## Task to carry out
Find the line with "The width and height of the screenshot is (183, 127)." in the records below, then please transcribe it and every later line exactly, omitting the pictures and adding nothing.

## Material for the task
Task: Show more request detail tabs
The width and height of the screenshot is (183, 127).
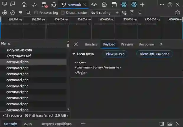Action: (x=161, y=44)
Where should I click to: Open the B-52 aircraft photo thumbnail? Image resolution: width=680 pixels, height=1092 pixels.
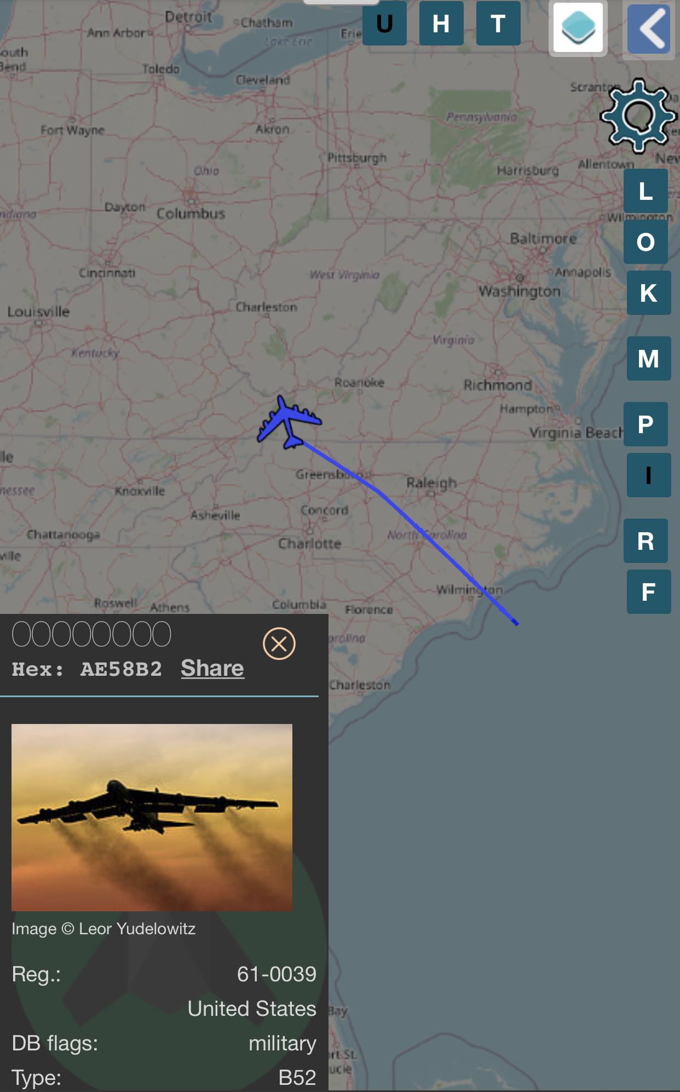point(152,817)
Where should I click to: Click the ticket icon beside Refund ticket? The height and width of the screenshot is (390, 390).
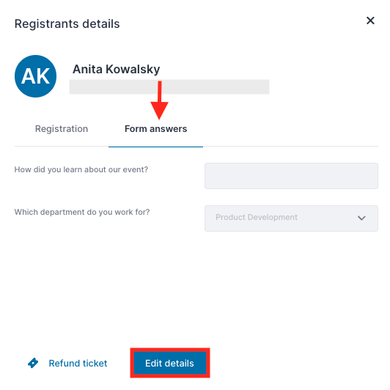(x=33, y=363)
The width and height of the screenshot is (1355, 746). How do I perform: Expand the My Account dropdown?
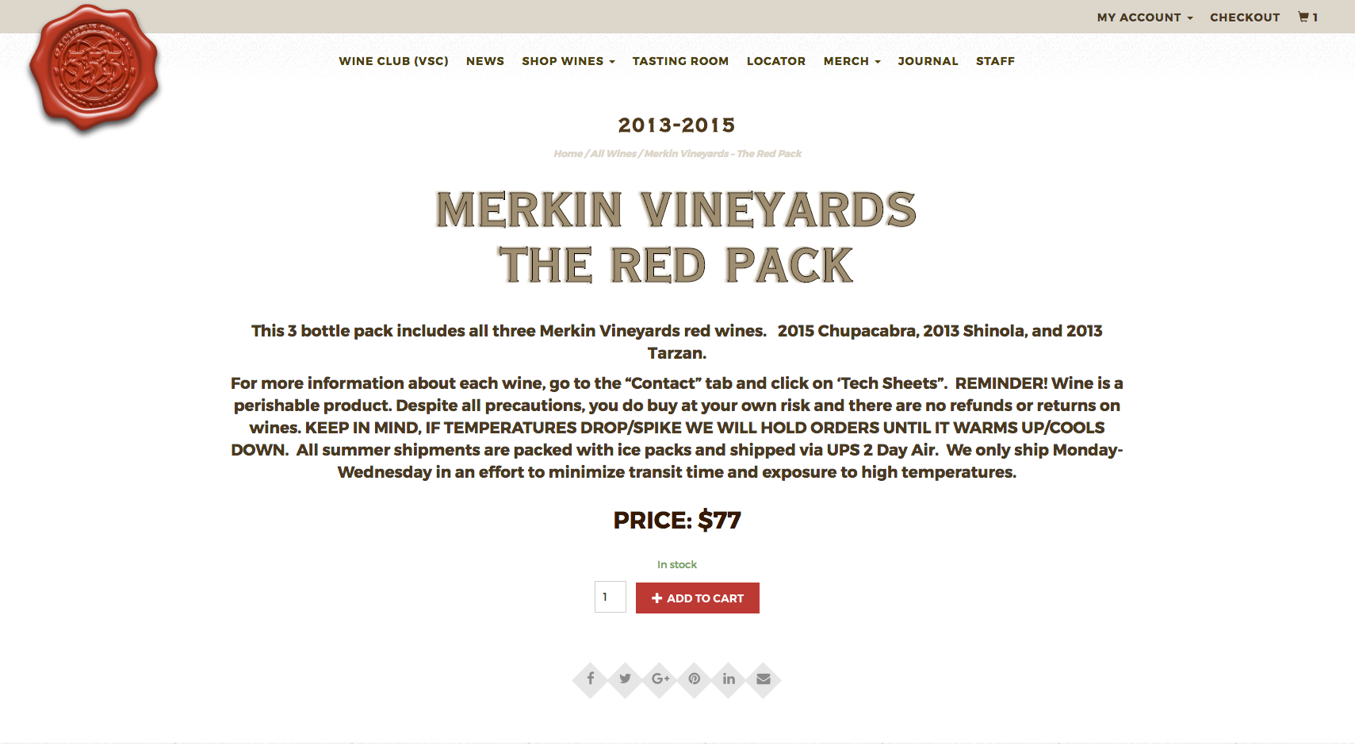point(1145,17)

## Expected answer
The width and height of the screenshot is (183, 127).
Action: (x=161, y=44)
Where should I click to: Open the B-52 aircraft photo thumbnail? Image resolution: width=680 pixels, height=1092 pixels.
point(152,817)
Where should I click to: Click the ticket icon beside Refund ticket? The height and width of the screenshot is (390, 390).
(x=33, y=363)
The width and height of the screenshot is (1355, 746). How do I perform: Expand the My Account dropdown?
point(1145,17)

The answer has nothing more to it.